Selected text: Begin

Saturday, February 25, 2006

The Murder of Ilan Hamili

Ilan Halimi was buried Thursday in France. Here's what happened:

Halimi was found dying, covered with burns and cuts, on Monday February 13. He had been kidnapped three weeks earlier, after a Muslim gang sent a blonde to seduce him. Halimi had agreed to meet with her after meeting in a chat room. Immediately after his abduction his mother went to the police, saying he was kidnapped by anti-Semites. Sources in the community said three Jewish youngsters had managed to escape similar abdications in recent months.

The police told Halimi's mother, Ruth, to stop all telephone connection with the kidnappers, as a way of forcing them to use electronic mail, which was traceable. The police did not know that during the five days in which the kidnappers tried in vain to contact Halimi's family, Halimi suffered terrible torture. One of the kidnappers said, "We put our cigarettes out on him because he was a Jew."

A few days after Halimi was found, the Paris public prosecutor, Jean-Claude Marin, told the media that the murder was a criminal event, and "no element of the current investigation could link this murder to an anti-Semitic declaration or action."

The reports about Halimi in France did not mention that he was Jewish. Halimi's family was livid. His mother accused the authorities of ignoring the anti-Semitic factor. "Had Ilan not been Jewish, he would not have been murdered," she said. She was widely quoted in the French media, and the authorities began to retreat.

On Tuesday French Interior Minister Nicolas Sarkozy said that "the murder had anti-Semitic motives." "They kidnapped and murdered him because he was Jewish - in their words, the Jews have money," he said.

This coming Sunday a huge procession in his memory is scheduled to take place in Paris. Jewish organizations, French political parties and anti-violence groups are to join in the demonstration.

It seems that it is human nature to enter a state of denial about serious threats to one's safety and that of one's family. Even as the hyenas circle the herd the gazelle graze nervously in hopes that the killers will pass them by.

Caroline Glick finds this phenomenon rampant in the governments of both France and Israel and is deeply disturbed by it. The civilized world is being challenged by Islamism to defend itself, and in too many quarters the response is to cower and to pretend there is no threat.

This timidity only emboldens those who are even now circling their psychologically weakened prey, darting in to take a nip, wearing it down, draining away its will to live. When the hyenas sense that the West has lost its will to fight for its civilization they will surge upon it, rip it to pieces, and gorge themselves on its remains.

The murder of this young Jewish man at the hands of French Muslim kidnappers is not just a horrific atrocity, it is a synecdoche for the future the Muslim world envisions for the West. Ilan Halimi and others, like Theo Van Gogh, are just the first drops of the approaching storm.

Selected text: End
Recorded data: Begin

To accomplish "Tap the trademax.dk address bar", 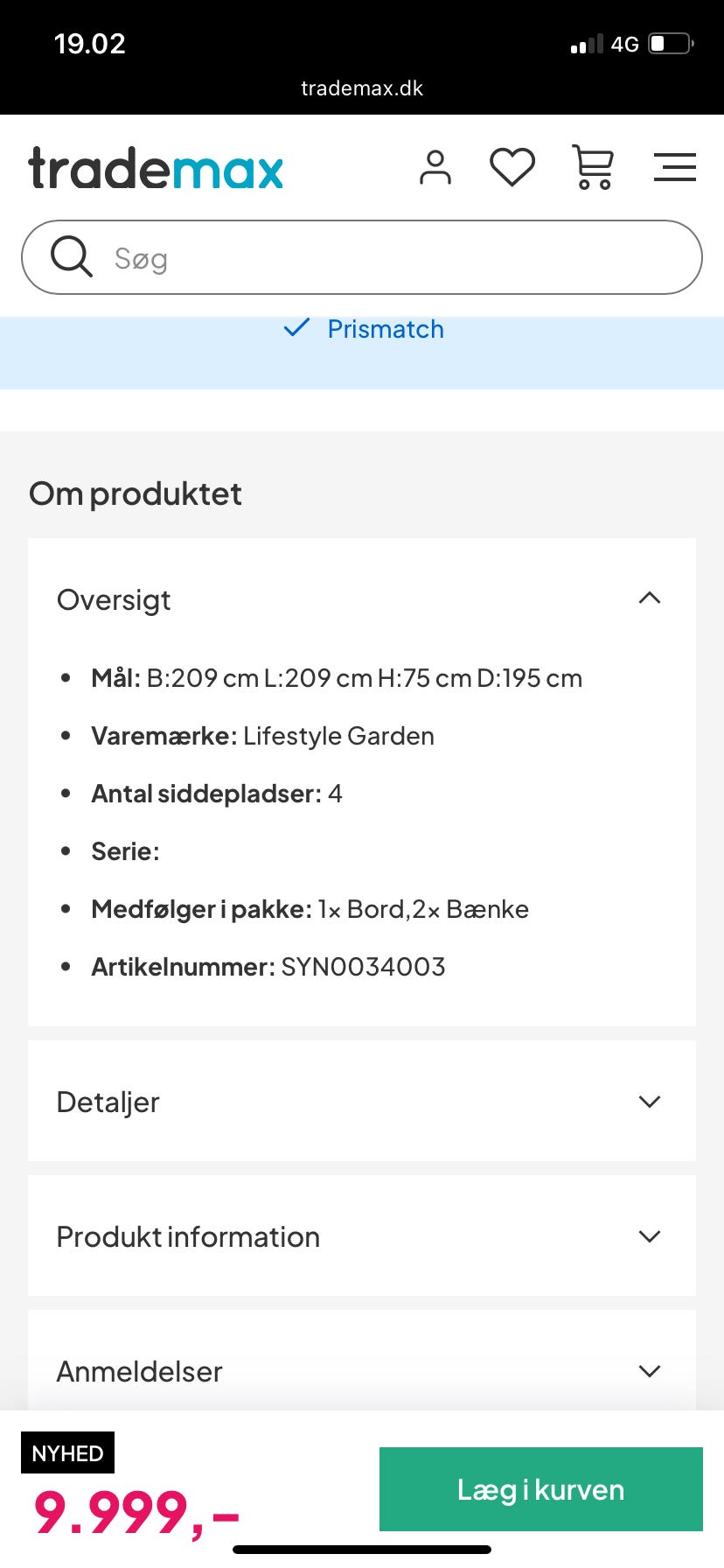I will pos(362,88).
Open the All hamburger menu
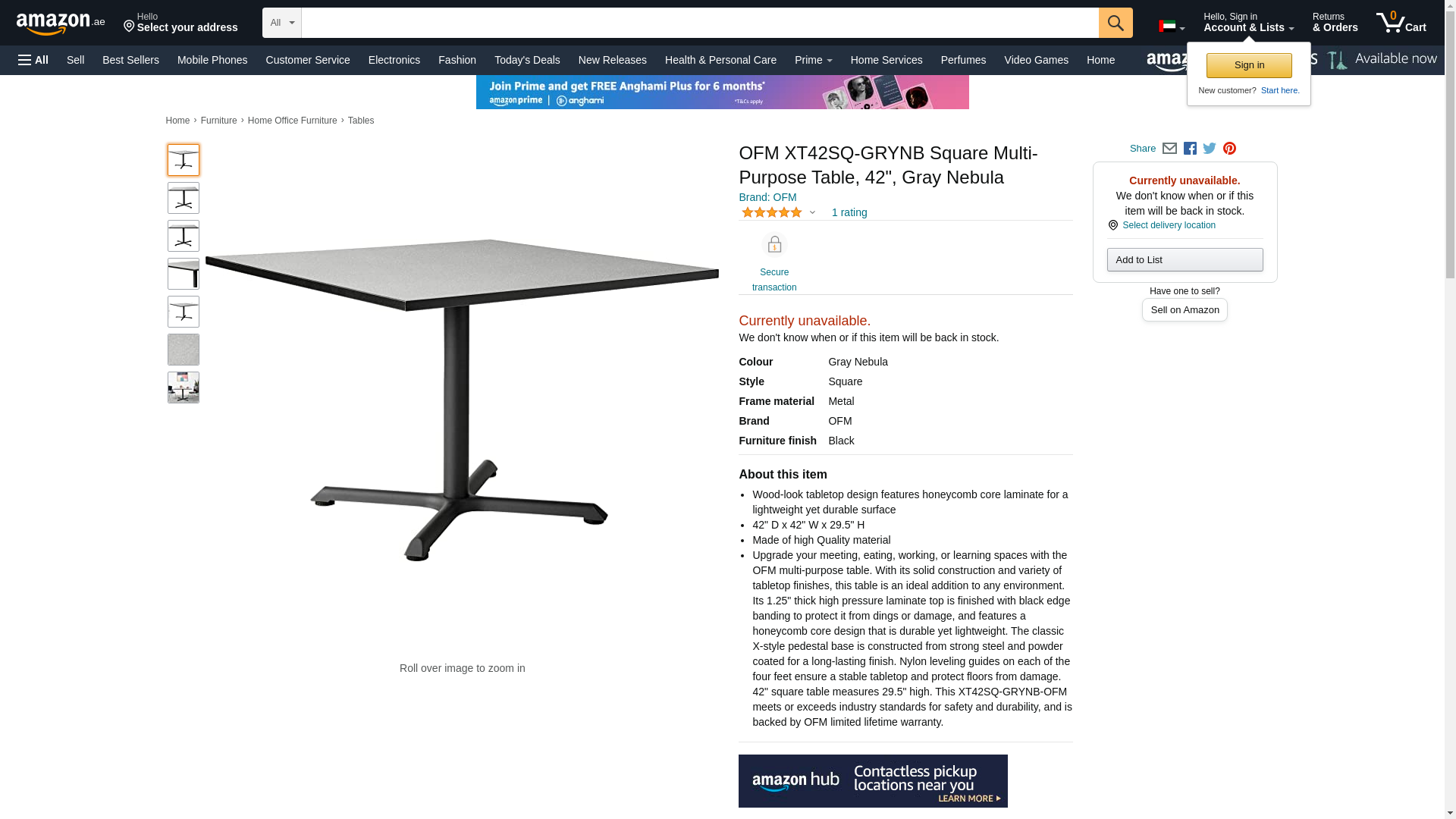 pyautogui.click(x=33, y=60)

Recorded data: End

Directions →
a) According to the post about Halimi's murder, which groups are to join the demonstration in Paris?
b) List every person the post about Halimi's murder names.

Numbered answers →
a) Jewish organizations, French political parties and anti-violence groups.

b)
- Ilan Halimi
- Ruth, Halimi's mother
- Jean-Claude Marin
- Nicolas Sarkozy
- Caroline Glick
- Theo Van Gogh